Nina entrenaba muy temprano por las afueras del poblado.
Era imperioso prepararse físicamente, fortalecer el cuerpo a resistir largos trechos en caso de huida, necesitaba piernas fuertes para las tomas de tierra. Temblar su piel a resistir el frío insoportable de la sierra y el sol tórrido de las mañana. Ello curtía sus músculos, templaba el alma.
En todo momento el compromiso con los desposeídos soplaba como una tonada helada en su oído. Y era una melodía dulce también. Saber que formaría parte de quienes lucharían por un cambio drástico la llenaba de coraje , de una ilusión, que no era del gusto de Dámaso. Lo consideraba pequeño burgués , rezagos de muchacha tonta encaprichada con ideas ajenas al mundo de donde provenía.
Sin embargo, Nina demostró una tenacidad a prueba de balas.
No solo logró que él admitiera su presencia en su más intimo reducto, su hogar,
sino que logró que narrara a cuenta gotas pasajes de su vida de campesino rebelde y valiente.
Cuando Dámaso desaparecía por días enteros, Nina viajaba a las alturas a dedicarse a negociar para sobrevivir y entablar relación con gente que podría ser útil a la lucha.
Descubrió que muchos campesinos habían regresado de Lima y otras capitales de provincia, hartos del maltrato, de los sueldos de hambre y de la misma explotación que asola como una plaga maldita a este mundo mal hecho.
Poco a poco, con un sigilo de seda, buscaba a sus mujeres primero, así llegaba a los hombres. De ese modo, ella ganó adeptos a la causa ,sin decir nada aún de la inminencia de los planes.
Algunos fines de semana, Dámaso bajaba al pueblo a emborracharse en la cantina. Nina le seguía los pasos como un perro fiel.
Temía la brutalidad de los borrachos, de los infiltrados de la compañía, pero la cantina era territorio masculino . Ella no tenía cabida en él.
Los domingos sí que disfrutaba de una libertad irrestricta.
Dueña de su tiempo , de su cuerpo, sentía el llamado del deseo y se tumbaba desnuda en el mar dorado de los maizales .

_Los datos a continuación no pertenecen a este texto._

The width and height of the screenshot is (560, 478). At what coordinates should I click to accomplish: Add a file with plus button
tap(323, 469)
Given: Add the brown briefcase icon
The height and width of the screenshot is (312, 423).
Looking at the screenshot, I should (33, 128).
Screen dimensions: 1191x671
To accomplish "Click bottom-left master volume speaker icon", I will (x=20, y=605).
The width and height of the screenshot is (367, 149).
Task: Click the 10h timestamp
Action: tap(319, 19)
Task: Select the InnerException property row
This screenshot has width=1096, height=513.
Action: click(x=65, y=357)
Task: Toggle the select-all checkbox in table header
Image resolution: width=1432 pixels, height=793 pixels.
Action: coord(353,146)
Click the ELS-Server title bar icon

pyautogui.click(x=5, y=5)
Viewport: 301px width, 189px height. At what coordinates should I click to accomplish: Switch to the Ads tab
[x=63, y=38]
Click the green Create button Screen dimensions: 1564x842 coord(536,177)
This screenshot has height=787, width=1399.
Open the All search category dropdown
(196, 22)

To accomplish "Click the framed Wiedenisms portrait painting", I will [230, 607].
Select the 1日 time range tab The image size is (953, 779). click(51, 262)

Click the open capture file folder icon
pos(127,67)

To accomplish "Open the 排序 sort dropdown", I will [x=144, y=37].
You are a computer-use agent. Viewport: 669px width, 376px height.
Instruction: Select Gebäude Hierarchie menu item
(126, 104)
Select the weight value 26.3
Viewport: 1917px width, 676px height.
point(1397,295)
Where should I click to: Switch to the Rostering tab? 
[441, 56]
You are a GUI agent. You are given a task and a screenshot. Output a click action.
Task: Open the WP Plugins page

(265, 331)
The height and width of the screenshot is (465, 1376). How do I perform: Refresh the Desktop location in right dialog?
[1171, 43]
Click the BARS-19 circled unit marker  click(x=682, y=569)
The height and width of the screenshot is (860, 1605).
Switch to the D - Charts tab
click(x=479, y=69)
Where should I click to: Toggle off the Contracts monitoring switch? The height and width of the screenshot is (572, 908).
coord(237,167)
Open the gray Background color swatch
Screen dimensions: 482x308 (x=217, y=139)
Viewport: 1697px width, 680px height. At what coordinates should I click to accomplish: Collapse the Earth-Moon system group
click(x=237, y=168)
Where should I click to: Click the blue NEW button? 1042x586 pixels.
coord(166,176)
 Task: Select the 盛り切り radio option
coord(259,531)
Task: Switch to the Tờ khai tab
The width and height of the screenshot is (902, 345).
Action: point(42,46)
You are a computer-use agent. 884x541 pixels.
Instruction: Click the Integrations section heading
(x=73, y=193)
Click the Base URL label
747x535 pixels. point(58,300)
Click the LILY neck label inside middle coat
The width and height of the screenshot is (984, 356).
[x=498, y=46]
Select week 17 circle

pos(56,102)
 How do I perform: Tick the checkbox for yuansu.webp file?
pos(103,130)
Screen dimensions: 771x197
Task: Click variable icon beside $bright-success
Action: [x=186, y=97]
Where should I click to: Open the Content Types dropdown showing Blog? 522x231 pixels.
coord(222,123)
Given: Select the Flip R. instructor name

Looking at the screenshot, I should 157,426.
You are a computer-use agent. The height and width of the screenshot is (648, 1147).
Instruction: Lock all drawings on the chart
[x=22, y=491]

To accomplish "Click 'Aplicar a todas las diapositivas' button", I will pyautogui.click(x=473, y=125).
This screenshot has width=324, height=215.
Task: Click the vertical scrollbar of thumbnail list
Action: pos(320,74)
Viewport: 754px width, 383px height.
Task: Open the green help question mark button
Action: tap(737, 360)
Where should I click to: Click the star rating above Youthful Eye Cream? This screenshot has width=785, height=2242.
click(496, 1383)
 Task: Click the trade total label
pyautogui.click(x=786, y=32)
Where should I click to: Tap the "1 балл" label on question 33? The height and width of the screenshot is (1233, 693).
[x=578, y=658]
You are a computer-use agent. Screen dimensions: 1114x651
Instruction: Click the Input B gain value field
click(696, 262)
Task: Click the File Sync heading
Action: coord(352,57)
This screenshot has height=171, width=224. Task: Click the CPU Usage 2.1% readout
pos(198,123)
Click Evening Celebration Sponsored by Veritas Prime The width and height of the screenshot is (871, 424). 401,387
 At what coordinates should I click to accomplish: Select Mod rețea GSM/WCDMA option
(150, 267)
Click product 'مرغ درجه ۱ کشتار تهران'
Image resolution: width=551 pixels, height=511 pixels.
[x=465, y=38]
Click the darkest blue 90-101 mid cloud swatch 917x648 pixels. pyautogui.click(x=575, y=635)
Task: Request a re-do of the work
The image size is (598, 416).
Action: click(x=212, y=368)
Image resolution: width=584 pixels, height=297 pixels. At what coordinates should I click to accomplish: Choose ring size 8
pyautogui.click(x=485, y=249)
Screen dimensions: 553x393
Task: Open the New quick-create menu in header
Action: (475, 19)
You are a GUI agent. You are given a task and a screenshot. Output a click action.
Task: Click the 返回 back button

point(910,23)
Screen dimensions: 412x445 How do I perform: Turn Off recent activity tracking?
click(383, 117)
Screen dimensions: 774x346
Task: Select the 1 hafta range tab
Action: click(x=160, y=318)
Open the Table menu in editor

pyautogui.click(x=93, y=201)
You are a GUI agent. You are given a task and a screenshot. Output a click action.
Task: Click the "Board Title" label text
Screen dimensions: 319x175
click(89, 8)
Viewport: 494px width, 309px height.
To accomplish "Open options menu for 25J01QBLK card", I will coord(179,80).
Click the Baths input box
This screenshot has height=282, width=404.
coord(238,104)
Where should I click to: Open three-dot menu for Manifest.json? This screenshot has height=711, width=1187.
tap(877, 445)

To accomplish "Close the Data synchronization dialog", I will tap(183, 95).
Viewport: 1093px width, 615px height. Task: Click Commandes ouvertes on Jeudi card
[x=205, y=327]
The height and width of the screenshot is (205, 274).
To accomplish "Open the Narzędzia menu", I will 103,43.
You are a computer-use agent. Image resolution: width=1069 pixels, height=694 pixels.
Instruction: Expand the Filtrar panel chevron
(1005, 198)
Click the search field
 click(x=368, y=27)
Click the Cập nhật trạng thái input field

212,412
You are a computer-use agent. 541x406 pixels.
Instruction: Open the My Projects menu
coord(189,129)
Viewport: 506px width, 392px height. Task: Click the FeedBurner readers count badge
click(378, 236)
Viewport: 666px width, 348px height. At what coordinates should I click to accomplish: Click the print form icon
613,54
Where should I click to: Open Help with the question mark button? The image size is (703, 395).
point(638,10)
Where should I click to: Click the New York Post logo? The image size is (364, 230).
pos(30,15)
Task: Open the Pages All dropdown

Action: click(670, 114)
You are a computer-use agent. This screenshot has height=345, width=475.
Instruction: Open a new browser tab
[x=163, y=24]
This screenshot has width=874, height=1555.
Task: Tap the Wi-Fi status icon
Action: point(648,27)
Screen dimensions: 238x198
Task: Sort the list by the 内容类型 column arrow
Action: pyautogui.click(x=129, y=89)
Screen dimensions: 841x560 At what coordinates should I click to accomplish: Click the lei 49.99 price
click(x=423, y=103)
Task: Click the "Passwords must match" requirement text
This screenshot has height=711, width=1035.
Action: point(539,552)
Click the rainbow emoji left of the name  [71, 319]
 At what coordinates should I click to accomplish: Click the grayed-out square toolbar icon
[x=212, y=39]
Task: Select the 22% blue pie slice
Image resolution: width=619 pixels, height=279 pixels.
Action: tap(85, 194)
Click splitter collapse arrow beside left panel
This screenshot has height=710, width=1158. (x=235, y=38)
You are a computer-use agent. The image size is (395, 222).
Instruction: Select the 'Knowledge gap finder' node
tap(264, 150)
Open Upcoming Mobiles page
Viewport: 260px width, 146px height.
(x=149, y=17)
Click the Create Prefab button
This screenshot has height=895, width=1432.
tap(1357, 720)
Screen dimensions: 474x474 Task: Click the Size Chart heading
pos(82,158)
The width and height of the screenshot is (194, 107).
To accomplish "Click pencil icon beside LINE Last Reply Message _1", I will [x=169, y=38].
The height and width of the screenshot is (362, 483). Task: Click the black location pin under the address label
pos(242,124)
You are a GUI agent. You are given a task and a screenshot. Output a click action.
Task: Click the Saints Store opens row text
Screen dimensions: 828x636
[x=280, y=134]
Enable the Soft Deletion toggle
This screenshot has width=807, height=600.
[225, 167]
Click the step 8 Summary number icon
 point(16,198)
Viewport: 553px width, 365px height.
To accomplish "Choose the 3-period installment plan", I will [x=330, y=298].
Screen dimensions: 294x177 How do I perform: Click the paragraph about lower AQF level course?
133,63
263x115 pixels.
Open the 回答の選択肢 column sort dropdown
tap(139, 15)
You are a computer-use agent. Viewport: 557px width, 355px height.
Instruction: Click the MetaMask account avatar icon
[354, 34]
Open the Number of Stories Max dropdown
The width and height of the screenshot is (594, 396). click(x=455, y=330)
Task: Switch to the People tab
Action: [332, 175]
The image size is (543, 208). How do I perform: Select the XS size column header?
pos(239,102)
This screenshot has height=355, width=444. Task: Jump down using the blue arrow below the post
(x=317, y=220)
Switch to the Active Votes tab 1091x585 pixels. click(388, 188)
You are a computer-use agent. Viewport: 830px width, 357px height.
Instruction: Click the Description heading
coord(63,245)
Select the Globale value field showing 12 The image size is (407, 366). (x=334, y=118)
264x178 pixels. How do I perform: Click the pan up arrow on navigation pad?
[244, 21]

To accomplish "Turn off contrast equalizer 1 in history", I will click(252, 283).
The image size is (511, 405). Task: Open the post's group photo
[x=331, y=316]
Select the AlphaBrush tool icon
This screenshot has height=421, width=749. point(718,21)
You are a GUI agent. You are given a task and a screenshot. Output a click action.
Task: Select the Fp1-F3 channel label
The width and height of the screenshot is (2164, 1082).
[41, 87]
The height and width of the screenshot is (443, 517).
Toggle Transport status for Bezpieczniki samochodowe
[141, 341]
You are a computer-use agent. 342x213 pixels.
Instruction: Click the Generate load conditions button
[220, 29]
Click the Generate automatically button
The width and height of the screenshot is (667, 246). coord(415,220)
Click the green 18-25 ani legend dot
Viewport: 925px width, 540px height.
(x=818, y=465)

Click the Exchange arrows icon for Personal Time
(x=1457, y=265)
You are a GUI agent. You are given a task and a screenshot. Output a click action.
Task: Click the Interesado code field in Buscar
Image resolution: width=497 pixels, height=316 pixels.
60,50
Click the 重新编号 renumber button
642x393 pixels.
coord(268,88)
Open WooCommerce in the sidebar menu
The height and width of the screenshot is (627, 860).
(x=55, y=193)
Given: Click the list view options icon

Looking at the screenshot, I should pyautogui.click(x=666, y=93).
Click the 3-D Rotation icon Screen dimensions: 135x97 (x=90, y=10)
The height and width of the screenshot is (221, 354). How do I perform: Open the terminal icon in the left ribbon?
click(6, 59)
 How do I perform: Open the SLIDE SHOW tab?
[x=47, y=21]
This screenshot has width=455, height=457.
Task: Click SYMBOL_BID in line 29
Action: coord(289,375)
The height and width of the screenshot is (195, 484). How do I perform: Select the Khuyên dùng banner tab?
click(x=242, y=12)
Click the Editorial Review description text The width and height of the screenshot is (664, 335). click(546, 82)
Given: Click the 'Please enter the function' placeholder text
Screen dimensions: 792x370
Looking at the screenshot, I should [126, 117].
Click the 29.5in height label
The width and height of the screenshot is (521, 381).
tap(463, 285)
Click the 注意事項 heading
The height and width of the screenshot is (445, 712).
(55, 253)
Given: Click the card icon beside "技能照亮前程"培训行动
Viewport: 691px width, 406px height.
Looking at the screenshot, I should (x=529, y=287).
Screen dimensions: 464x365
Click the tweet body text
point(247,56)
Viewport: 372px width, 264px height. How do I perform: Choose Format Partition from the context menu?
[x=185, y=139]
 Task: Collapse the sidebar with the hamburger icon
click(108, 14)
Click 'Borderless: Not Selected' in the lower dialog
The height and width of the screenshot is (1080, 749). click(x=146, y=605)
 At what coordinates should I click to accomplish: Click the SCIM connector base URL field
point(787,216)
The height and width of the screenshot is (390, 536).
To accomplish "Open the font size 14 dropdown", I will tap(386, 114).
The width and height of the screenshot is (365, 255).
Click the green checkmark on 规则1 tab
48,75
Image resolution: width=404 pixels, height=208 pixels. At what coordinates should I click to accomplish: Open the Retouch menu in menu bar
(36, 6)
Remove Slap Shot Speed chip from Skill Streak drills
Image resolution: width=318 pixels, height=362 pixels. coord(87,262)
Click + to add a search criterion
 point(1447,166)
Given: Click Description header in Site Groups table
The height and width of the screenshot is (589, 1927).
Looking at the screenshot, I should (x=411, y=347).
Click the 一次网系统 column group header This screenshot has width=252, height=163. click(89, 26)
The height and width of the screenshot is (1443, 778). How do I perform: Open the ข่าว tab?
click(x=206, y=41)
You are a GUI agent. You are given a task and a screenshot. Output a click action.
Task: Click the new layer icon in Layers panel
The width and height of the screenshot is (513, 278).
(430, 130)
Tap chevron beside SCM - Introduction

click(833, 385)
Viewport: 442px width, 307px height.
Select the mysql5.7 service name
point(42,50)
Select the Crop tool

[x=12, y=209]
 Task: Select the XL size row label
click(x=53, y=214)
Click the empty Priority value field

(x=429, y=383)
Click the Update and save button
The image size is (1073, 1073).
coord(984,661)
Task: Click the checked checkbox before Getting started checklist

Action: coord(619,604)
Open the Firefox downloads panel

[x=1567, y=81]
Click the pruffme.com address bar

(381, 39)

Ella recorría con deleite su cuerpo de muchacha, la frescura de sus senos y ese ímpetu de yegua brava que poseía cada partícula de su ser.
Cerraba los ojos, con una mano rendía culto a esos senos vivos y de pezones que lloraban por ser besados, con la otra se ocupaba con verdadera fruición en demorar el placer. La voracidad de su sexo, el reclamo de la orquídea , los jugos vaginales le causaban hasta gracia.
Entonces aplacaba esa sed interminable evocando a Dámaso.
Poco tiempo después , su imagen de amante potencial se desfiguraba en el tiempo y se esperanzó en encontrar entre los maizales a algún joven campesino que no se resistiera al amor.
Además, los compañeros de lucha son sagrados y la regla de oro es no intimar, no permitir que los sentimientos nublaran el fin , el objetivo.
Sin embargo, el tiempo, el azar tenían aún muchas lecciones de vida para ella.